What to produce — Copy the entries starting at the line containing "Task: Switch to the ZONES tab" and ending at the line containing "Action: coord(398,93)", replacing "ZONES" with "ALERTS" and changing nothing else. Leave the pictures out of your copy.

Material provided —
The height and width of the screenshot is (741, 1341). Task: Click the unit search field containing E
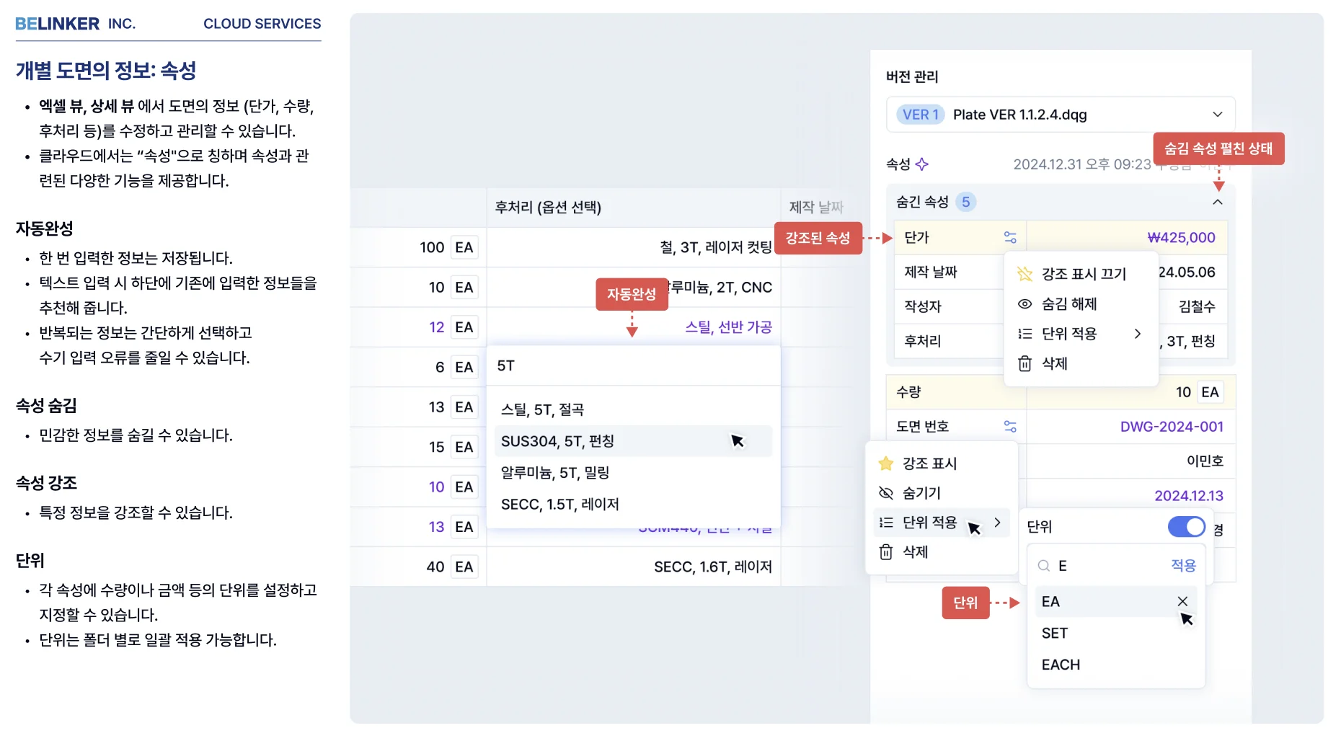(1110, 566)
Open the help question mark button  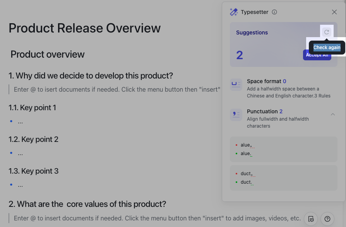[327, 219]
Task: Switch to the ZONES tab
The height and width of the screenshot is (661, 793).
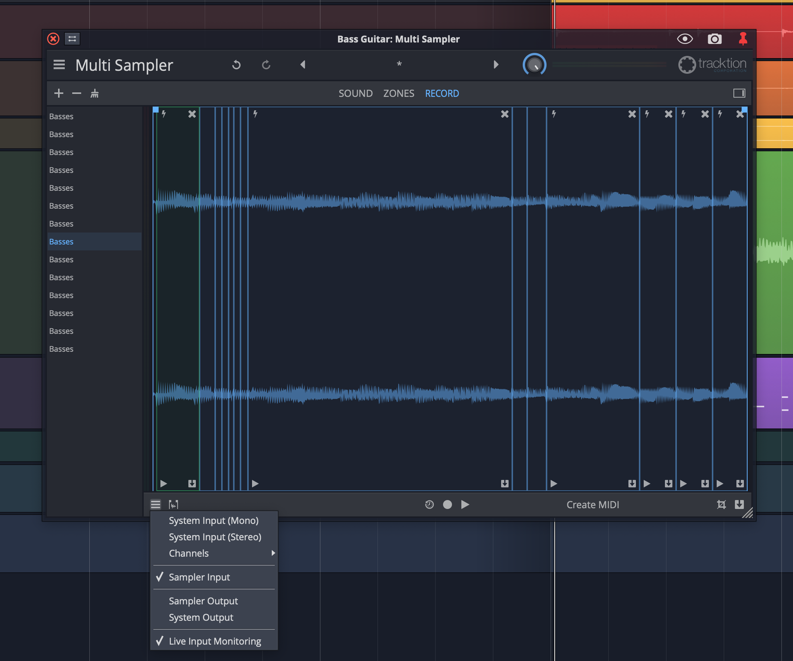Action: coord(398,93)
...
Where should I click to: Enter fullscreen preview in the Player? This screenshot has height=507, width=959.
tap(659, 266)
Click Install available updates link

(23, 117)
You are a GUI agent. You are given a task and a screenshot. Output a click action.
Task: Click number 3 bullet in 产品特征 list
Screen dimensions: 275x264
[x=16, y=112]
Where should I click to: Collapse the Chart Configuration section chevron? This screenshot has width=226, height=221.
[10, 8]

Problem solution —
Task: Switch to the ALERTS tab
The height and width of the screenshot is (661, 793).
Action: coord(398,93)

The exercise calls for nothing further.